--- EXERCISE ---
Nothing but the text belongs in the answer: the listing below, copied exactly, without pictures.

--- LISTED RECORDS ---
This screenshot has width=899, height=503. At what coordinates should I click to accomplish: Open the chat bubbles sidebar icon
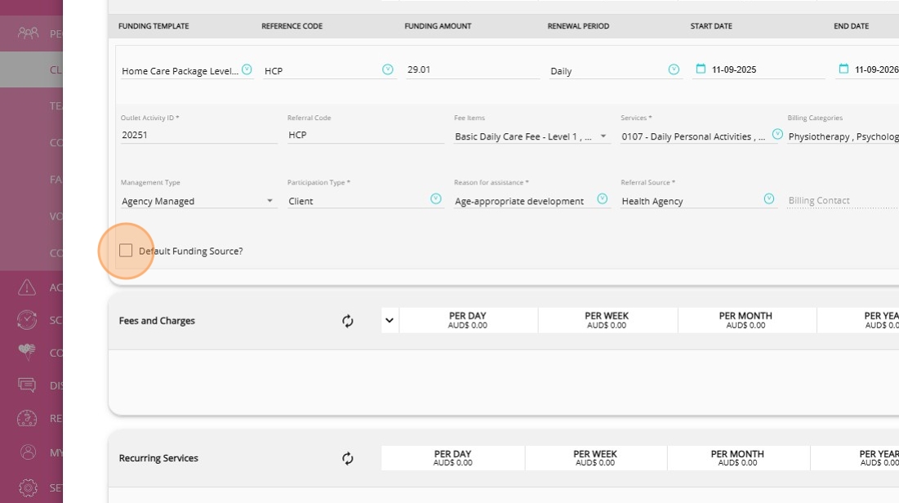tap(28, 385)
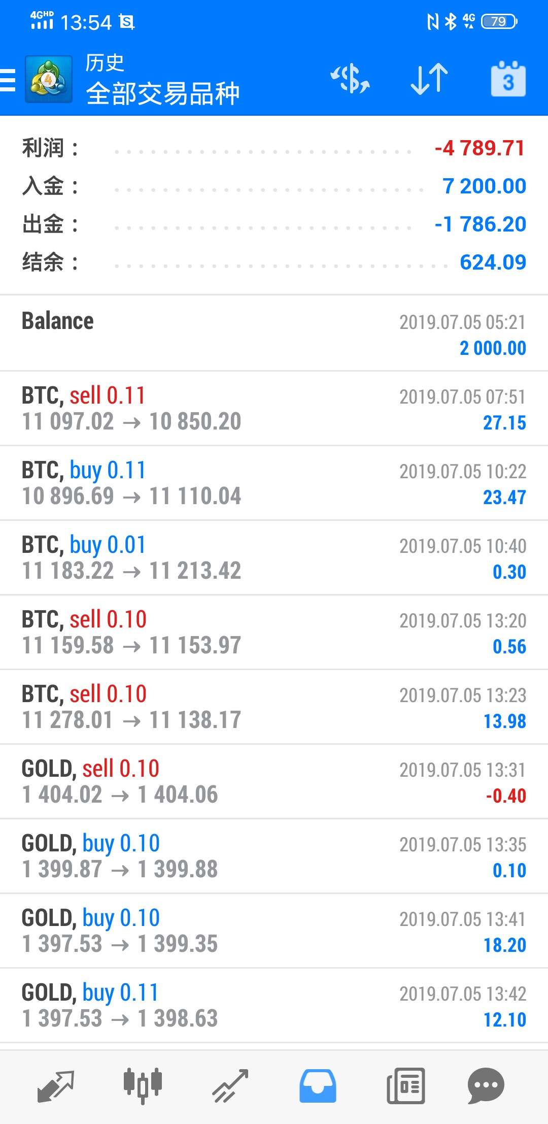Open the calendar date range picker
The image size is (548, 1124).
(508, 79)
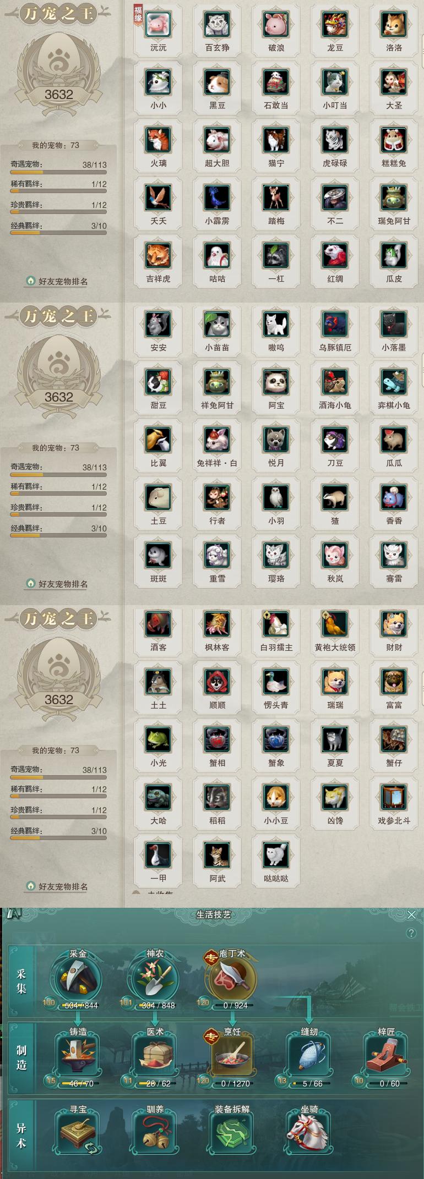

--- TASK OUTPUT ---
This screenshot has width=899, height=503. At what coordinates should I click to accomplish: Open the chat bubbles sidebar icon
tap(28, 385)
Open the calendar date range picker
The image size is (548, 1124).
(508, 79)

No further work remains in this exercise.